As shown by the blue line in the chart below, the Combined FBMSI (which measures the share of first-time buyers for both government-guaranteed and private-sector mortgages) stood at an estimated 52.9 percent in June 2015.  Consistent with the agency series, the broader combined share moved to successive highs in April, May, and June, after having varied seasonally with no trend over the prior two years.  The first-time buyer share published monthly by the NAR, the dotted red line, also has risen to the highest level over the period shown.  Although the two series are currently sending the same message, the NAR series provides a much noisier signal month to month because of its small sample size.[2]
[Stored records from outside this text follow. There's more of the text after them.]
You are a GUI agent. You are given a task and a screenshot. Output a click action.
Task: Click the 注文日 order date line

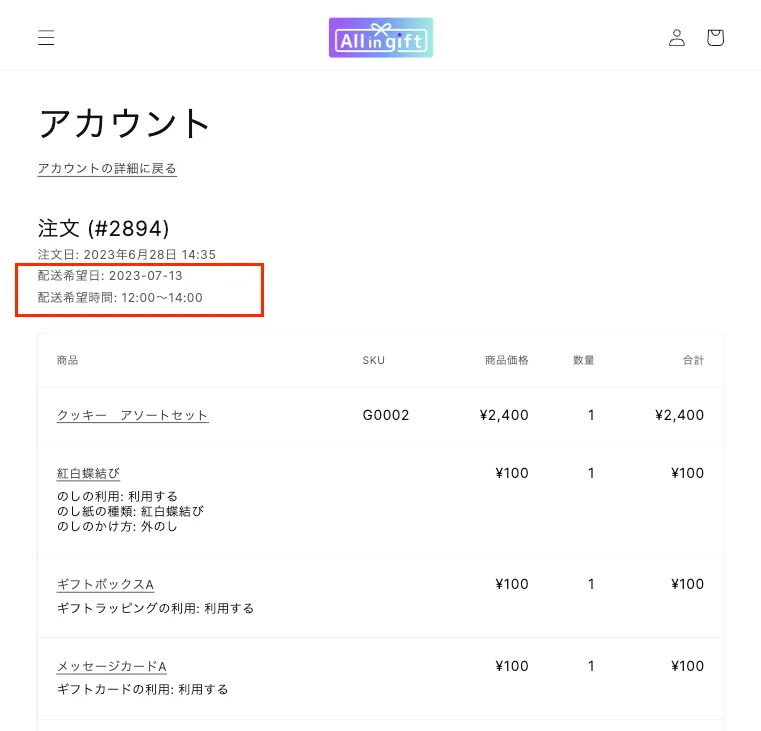(x=127, y=255)

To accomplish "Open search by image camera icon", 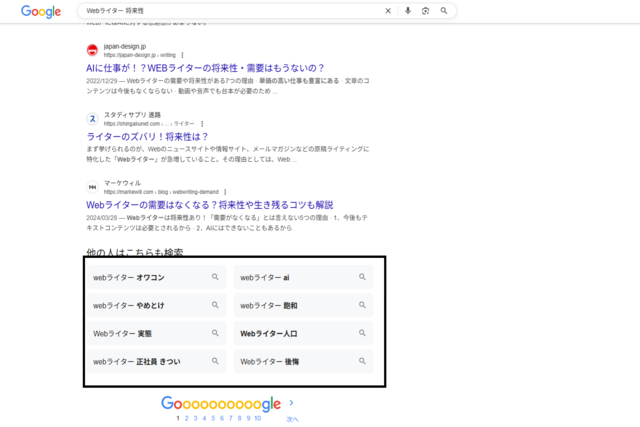I will pos(425,11).
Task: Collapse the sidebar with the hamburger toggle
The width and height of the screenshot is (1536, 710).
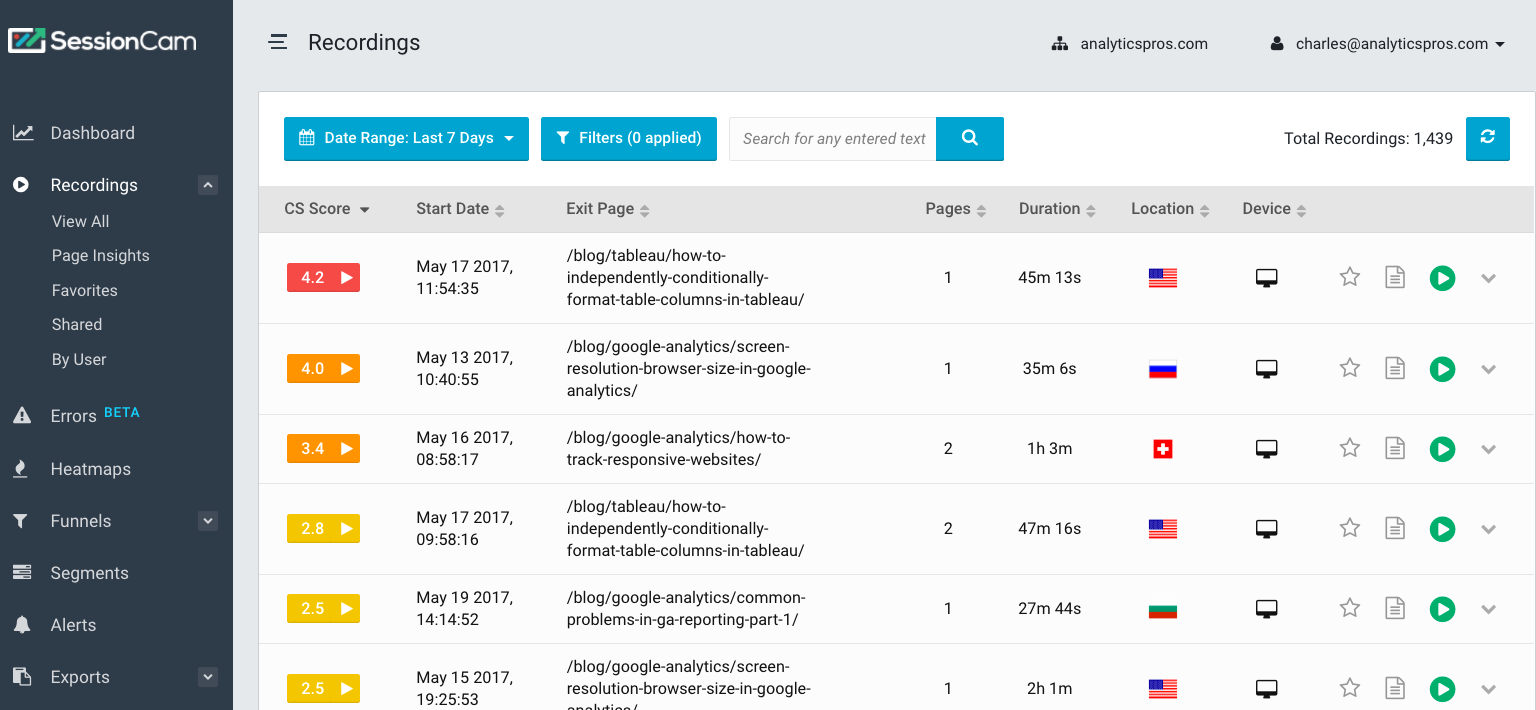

The first-time buyer share shown by the combined FBMSI is much higher than that estimated by the NAR survey of realtors and the separate NAR survey of homebuyers and sellers.  This gap largely appears to reflect a difference in the definition of first-time buyers.  In the federal agency data that we use, first-time buyers include purchasers who owned a home more than three years ago but not in the past three years.  The NAR surveys ask whether the purchaser is a first-time buyer, without further instruction.  Survey respondents likely apply a literal definition of first-time buyers, which would exclude purchasers who owned a home more than three years ago.[3]  The broader definition in the federal agency data captures the full set of households transitioning from renter to homeowner status and thus provides a more complete measure of changes in demand for owner-occupied housing.  The rising first-time buyer share and the strong increase in first-time buyer sales volume shown by our broad definition help explain the tightening inventory conditions in the long running seller’s market.  The unsold inventory of existing single-family homes stood at 5.2 months in May, down from 5.6 months a year earlier; for new single-family homes, the unsold inventory was 4.5 months in May, down from 5.1 months a year earlier.[4]
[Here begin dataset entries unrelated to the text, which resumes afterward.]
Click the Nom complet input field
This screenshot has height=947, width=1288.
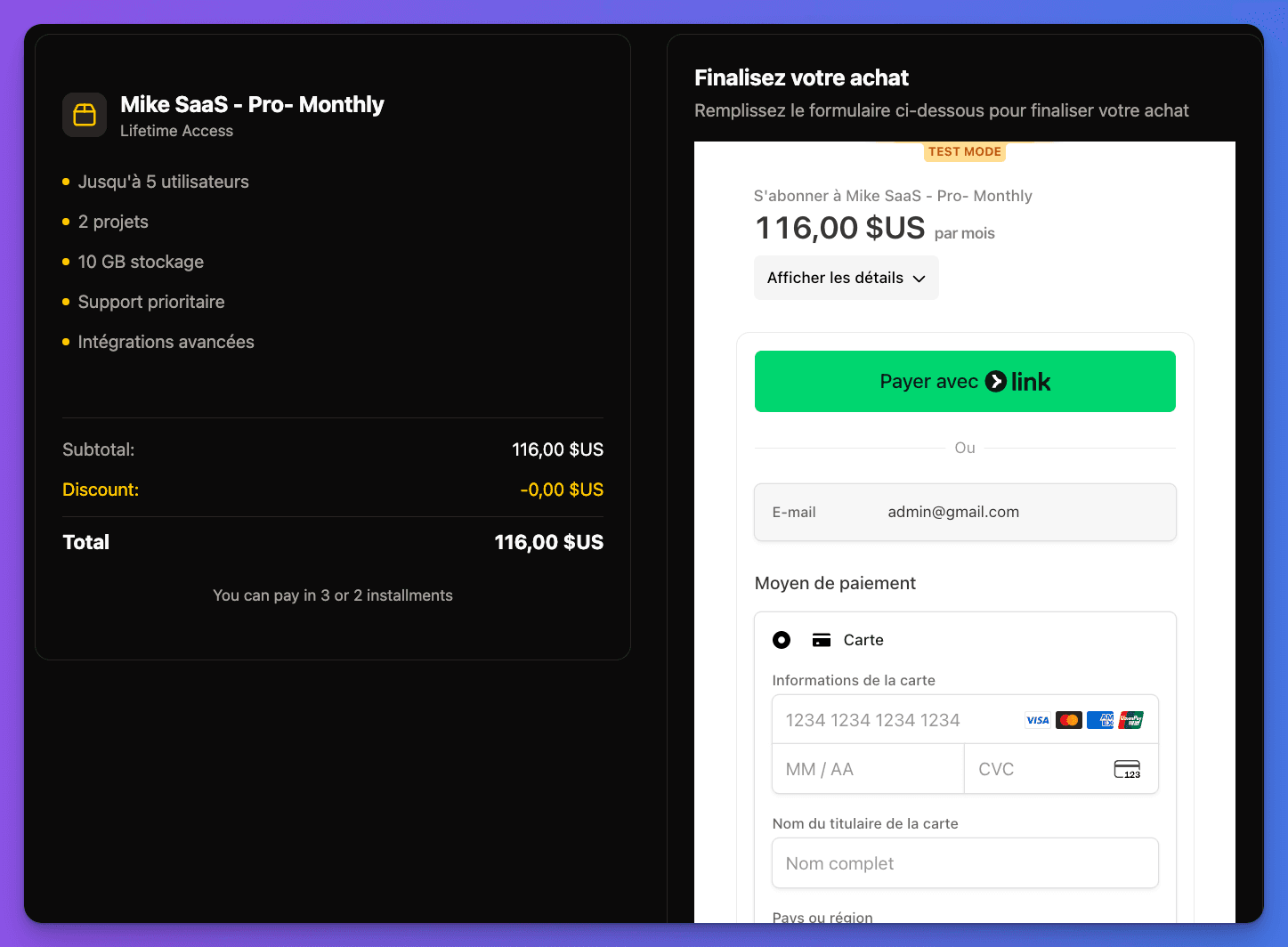[965, 862]
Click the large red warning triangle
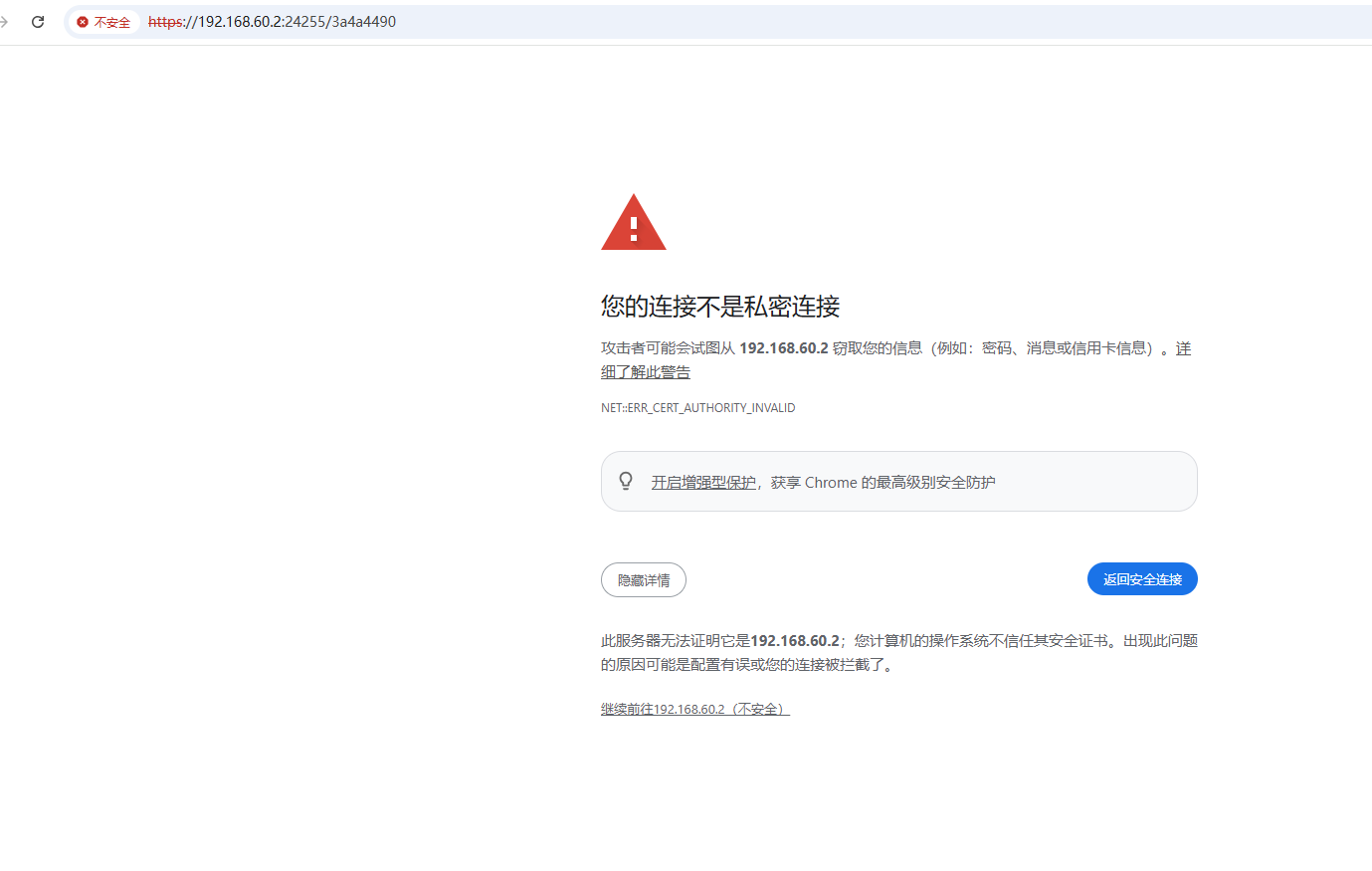This screenshot has height=871, width=1372. [634, 224]
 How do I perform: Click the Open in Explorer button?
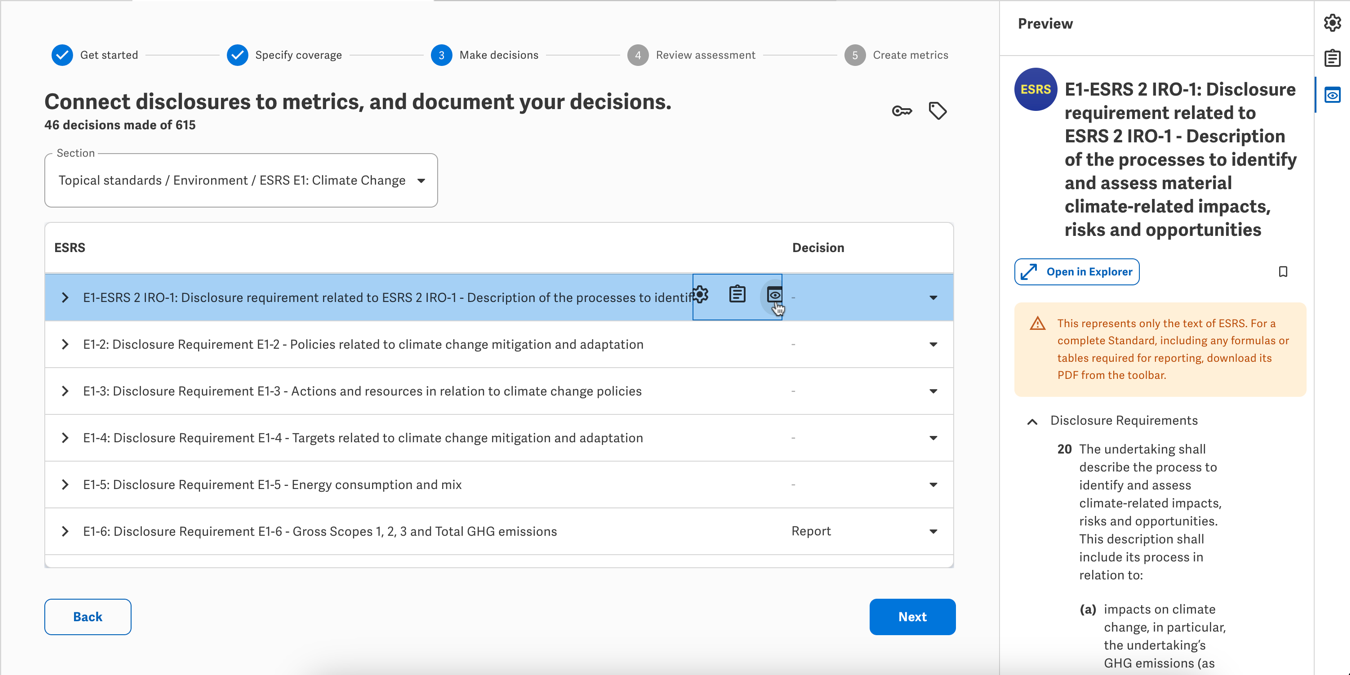click(1077, 272)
The monthly count of agency first-time buyer mortgages (theAgency FTB Loan Count) is presented in the chart below.  The number of primary owner-occupied purchase mortgages going to first-time buyers in June totaled an estimated 128,000, up 20 percent from the level in June 2014.  This increase in the Agency FTB Loan Count outpaced the 15½ percent rise in total agency purchase loan volume over the same period.

The Agency FTB Loan Count and the Agency FBMSI are calculated, as noted above, from a nearly complete dataset of government-guaranteed home purchase loans, which greatly reduces the risk of sample error. Data on the importance of first-time homebuyers for non-agency loans are not available to our knowledge from any source.  The Combined FBMSI is calculated from the agency loan data, along with assumptions for non-agency loans that we believe to be reasonable.

“While the strength of this Spring’s homebuying season is noteworthy, it is being unsustainably fueled by increasing leverage,” said Pinto. “This leaves first-time buyers and neighborhoods vulnerable to excessive defaults.”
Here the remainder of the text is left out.